-- Exercise instructions --
1) According to the report on the Adventist response to AIDS, in what year was AIDS first diagnosed?
2) Copy the report on the Adventist response to AIDS from "Dr Arthur Patrick" to "forbid sexual promiscuity.".
3) Carry on the report on the Adventist response to AIDS from the point where it stops.

Dr Arthur Patrick
Honorary senior research fellow
The Seventh-day Adventist Church is learning to respond to the needs of heterosexual Africans who transmit AIDS through multiple partners as it realises the extent to which Adventists are infected. This is according to academic Dr Ronald Lawson, who spoke at a colloquium on Avondale College's Lake Macquarie campus this past Thursday (September 11).
One of 3500 Adventist interviews Dr Lawson has conducted in 59 countries since 1984 was in 1990, with the president of one of the African-based divisions of the worldwide church. The president stated that, "AIDS is not an Adventist issue," believing it was sufficient for the church to forbid sexual promiscuity.
That same year in Washington, DC, at the first Adventist conference focused on AIDS, Dr Fritz Guy observed that "responding to AIDS would be natural for Adventism, because we claim that healing and caring are part of our mission, and because a sexually transmitted disease is immediately relevant to our understanding of the wholeness of man."
AIDS was first diagnosed in 1981. Dr Lawson described Adventism's long struggle, in the United States and Africa, to develop coherent responses.
At first AIDS appeared to be a male homosexual disease, so some church leaders suggested it was "God's judgment on wilful sinners and a sign that the end of the world is imminent."
Even Loma Linda Medical Center (California, USA) was loath to treat AIDS patients because of the "fear of infection, moral disgust with the patients and risk of financial problems attendant on providing care for patients who often lacked medical insurance."

-- Data --

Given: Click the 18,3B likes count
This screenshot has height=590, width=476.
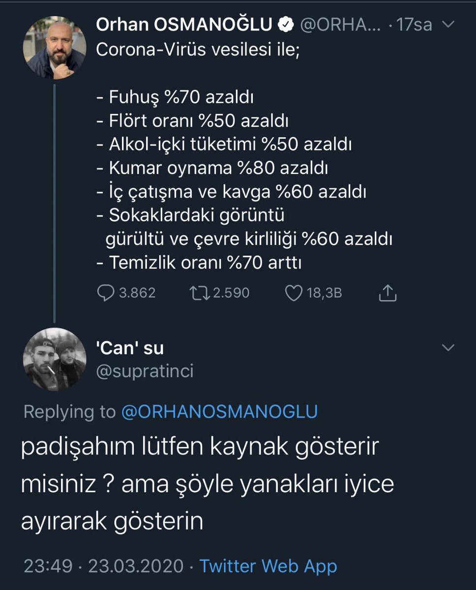Looking at the screenshot, I should 324,294.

-- Results of the tasks --
1) 1981

2)
Dr Arthur Patrick
Honorary senior research fellow
The Seventh-day Adventist Church is learning to respond to the needs of heterosexual Africans who transmit AIDS through multiple partners as it realises the extent to which Adventists are infected. This is according to academic Dr Ronald Lawson, who spoke at a colloquium on Avondale College's Lake Macquarie campus this past Thursday (September 11).
One of 3500 Adventist interviews Dr Lawson has conducted in 59 countries since 1984 was in 1990, with the president of one of the African-based divisions of the worldwide church. The president stated that, "AIDS is not an Adventist issue," believing it was sufficient for the church to forbid sexual promiscuity.

3)
Dr Lawson recounted the difficulties encountered by the worldwide church's AIDS Committee, formed in 1987, and Adventist AIDS activists such as Eunice Diaz and Dr Harvey Elder.
"An Adventist AIDS conference in Harare in 2003 represented a turning point, at least in acknowledging that Adventism had been slow to respond to the epidemic, that many Adventists were infected, and that those who had contracted the disease frequently faced stigmatisation in their churches," Dr Lawson noted.
Dr Lawson, an Adventist whose mother taught at Avondale (1937), graduated from the University of Queensland (PhD, history and sociology, 1970). Since 1977, he has been a professor of sociology in Queens College, City University of New York--one of the university's 23 campuses.
Databases in the Avondale Library (such as ProQuest) offer the full text of many of Dr Lawson's 24 journal articles reporting his research relating to global Adventism, the focus of three books he is writing. Dr Lawson has also written a chapter in Christianity and Homosexuality (2008), a book now in the library.